There are two main types of dialysis: hemodialysis and peritoneal dialysis. Hemodialysis uses a special type of filter, “dialyzer,” to remove excess waste products and water from the body. Peritoneal dialysis uses a fluid that is placed into the patient’s stomach cavity through a special plastic tube to remove excess waste products and fluid from the body.
Hemodialysis removes wastes and water by circulating blood outside the body through an external filter, called a dialyzer, that contains a semipermeable membrane.

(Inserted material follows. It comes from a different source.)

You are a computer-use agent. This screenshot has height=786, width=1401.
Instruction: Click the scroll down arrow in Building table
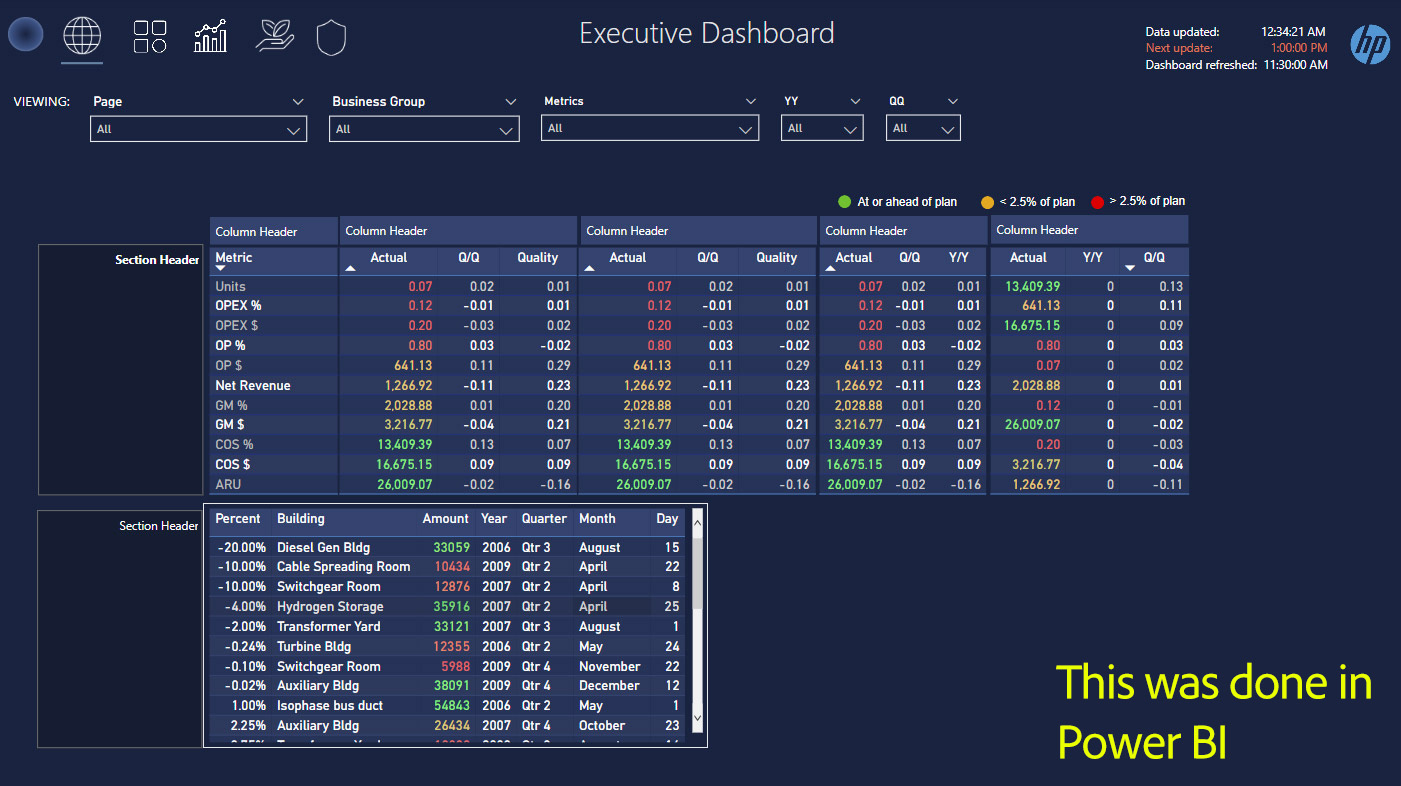point(698,719)
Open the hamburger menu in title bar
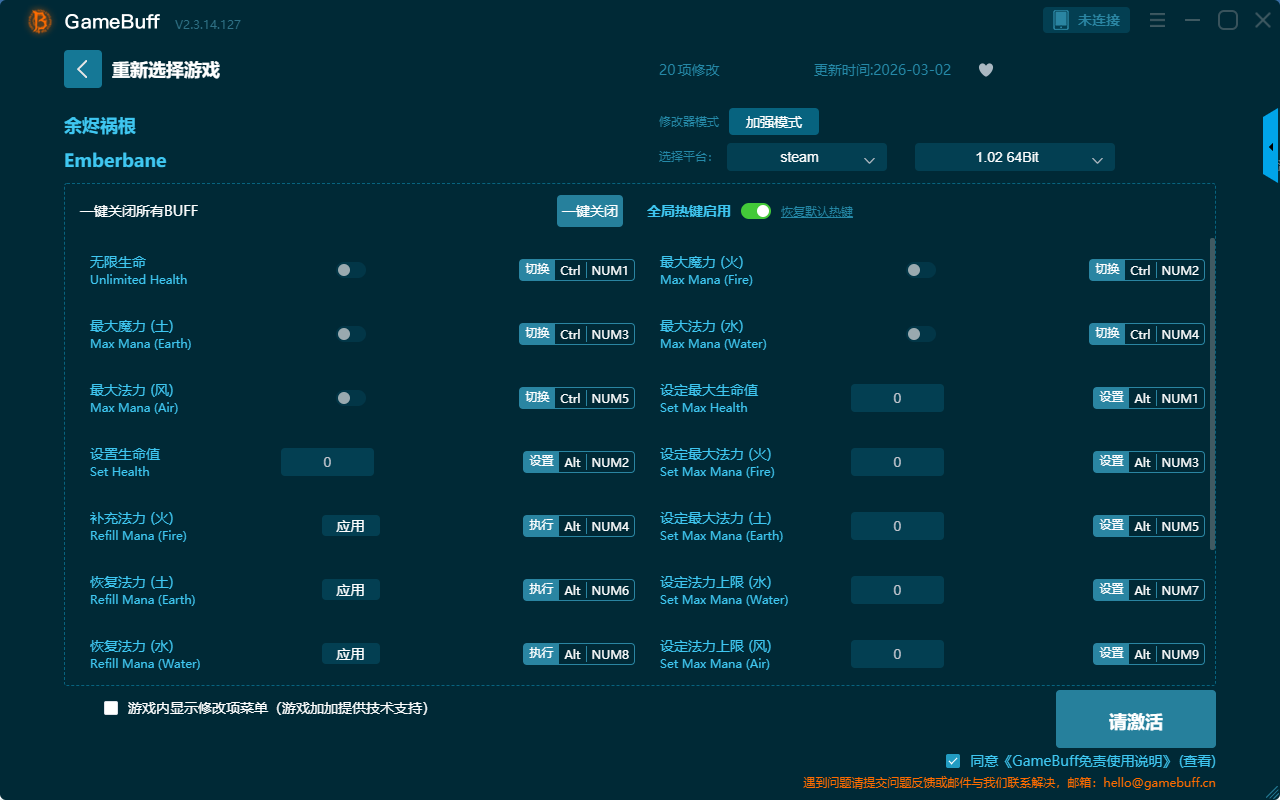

During hemodialysis, blood passes from the patient’s body through the dialyzer in the dialysis machine. You are connected to the dialyzer by tubes attached to your blood vessels. For this procedure, the patient has a specialized plastic tube placed between an artery and a vein in the arm or leg (called a “graft”). This is called the dialysis access. Sometimes, a direct connection is made between an artery and a vein in the arm. This procedure is called a ” fistula.” An access can also be created on a temporary basis through a cathether located in your neck, upper chest, or groin. Needles are then placed in the graft or fistula, and blood passes to the dialysis machine, through the filter, and back to the patient. In the dialysis machine, a solution on the other side of the filter receives the waste products from the patient.
Hemodialyis is usually conducted in an outpatient dialysis treatment center three times per week, with treatment times between 3 to 6 hours.
Hemodialysis may also be conducted at home. A small but growing number of clinics offer home HD in addition to standard HD treatments. The patient starts learning to do treatments at the clinic, working with a dialysis nurse. Most people who do home HD have helpers who train with them at the clinic. The helper can be a family member, neighbor, or close friend. Some programs do not require a helper if the patient can do all the tasks alone.
Peritoneal dialysis requires the patient and their family to play a more active role in their dialysis treatment. Proper sanitary conditions are absolutely essential for peritioneal dialysis, and a very clean surface on the abdomen where treatment is administered is required, in order to prevent infection.
Peritoneal dialysis uses the patient’s own body tissues inside of the abdominal cavity, or the peritoneal membrane, to act as the filter. A plastic tube called a “dialysis catheter” is placed through the abdominal wall into the abdominal cavity to act as the dialysis access. A special fluid is then flushed into the abdominal cavity and washes around the intestines. The intestinal walls act as a filter between this fluid and the blood stream. By using different types of solutions, waste products and excess water can be removed from the body through this process.
As an alternative to this treatment, some patients on peritoneal dialysis use a machine called a “cycler.” This cycler is used every night. Five to six bags of dialysis fluid is used on the cycler and the machine automatically changes the fluid while the patient sleeps.
There are pros and cons to both types of dialysis. Peritoneal dialysis is not recommended for patients with abdominal adhesions or other abdominal defects, such as a hernia or diverticulitis.
You need to consult with your Nephrologists and the dialysis staff to understand and decide the best dialysis treatment method for your own particular situation.